We live in a world of extremes and the movement world is deeply split. In one corner you have a group of experts that will tell you the minutia of your movements is absolutely vital. For them there my be some variation from person to person but there is a right way to squat, press and do every other movement in the gym. Deviate from the optimal and you risk pain, injury, heart disease, war and the apocalypse.
The other side of the war says load people up. One movement screen went does the movement feel right to the athlete. If no change it. If yes load it up. Basically no movement is bad movement.
Who is right? It's complicated. Study after study keeps concluded that there is no evidence that things like muscle imbalance or lifting with a rounded back make someone more likely to be injured in the gym. Anyone who has ever been to a high school level weightlifting meet will see this in action. There is so much “bad” movement with a low injury rate. Same with most gyms. Walk in and most people don’t move anywhere close to perfect. To be fair even most physical therapists can’t agree on what is perfect.
Now some may say perfect movement will prevent pain. That seems to make sense but there is no research to back that up. In fact even prexisting injuries like disc issues and rotator cuff tears don't predict pain. It's unlikely that suboptimal movement patterns cause it. In fact most of the time when people develop pain from squatting it isn't in the beginning. They usually have been squatting or running for years. If the bad movement didn't cause problems in the begining it ius unlikely to be the culprit now.
From lifting to running getting injured seems to be less about how we move and more about how quickly we progress. In other words moving in comfortable ways isn’t more likely to result injury provided we slowly increase the volume and load. Starting a running plan at 1 mile a week and going to 40 week 2 will be far more influential on getting injured than how you are actually running.
So on that point the move in a comfortable way crowd is correct. You don’t mitigate gym injuries by moving “better”. That thought doesn’t mean there aren’t reasons to move with better technique so let’s talk about the three main ones.
You can squat any way you want but you may out an artificial ceiling on the weight you can move. A lot of lifting technique has been refined over the years in sports.
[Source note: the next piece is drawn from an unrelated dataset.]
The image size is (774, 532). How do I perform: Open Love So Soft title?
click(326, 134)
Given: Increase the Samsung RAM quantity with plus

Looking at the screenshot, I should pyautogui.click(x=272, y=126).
People have been squatting and pressing for the heaviest weight in competition for years. What has evolved from that is a way to preform the lifts that are most efficient.
Spend enough time in a gym and you will meet people who would love to lift more weight but have been stuck at the same load for a long time. Usually its because they are using an inefficient technique. If you want to make changes progressive overload is the key so learning proper technique is crucial to getting the results we want from the gym.
This movement economy extends to conditioning as well. Proper running, biking or rowing technique can have a huge impact on how fast or far we can go. The same is true of CrossFit. Inefficient movement patterns in CrossFit workouts can hamper you ability to go faster. Essentially when it comes to conditioning you will have an emergency brake on. Not ideal to develop your engine.
“Bad” Lifting technique in the gym won’t make you more likely to get hurt in the gym. Outside of the gym though there may be good reason to work on how we move.
While most gym injuries are less injury and mainly pain outside of the gym especially if we play any sports we are exposed to traumatic injuries.
Things like ACL and meniscal tears in the knee and a lot of shoulder injuries can be more common when range of motion is restricted. Take knee injuries. If the hips or ankles are missing range of motion the knee will be less stable. This is why restriction at the hip or ankle make traumatic knee injury more likely.
Modern life leaves almost al of us with mobility or stability issues. The single easiest way to alter these is to move differently with heavy loads or high heart rates. So while moving well may not save you from pain in the gym it can save you from real injury outside of the gym.
Everyone says they need to stretch more.What that usually translates to is you feel tight or struggle in certain ranges of motion. Maybe your neck or back feels tight after a long day or maybe your hips don't let you squat all the way down. Stretching alone is not enough to fix this. The body adapts to what we demand of it and it measures that demand in time and intensity. So if we sit all day that will affect our mobility. You probably can't quit your job but if we do stuff with high intensity the body will adapt to that as well.
What is high intensity? When it comes to the body adapting we are talking about load and heart rate. In other words exercise. If we want to change our mobility there is no better way than to change how we move when working out. Correct technique will move you through the ranges you need to own to fix your tight hips.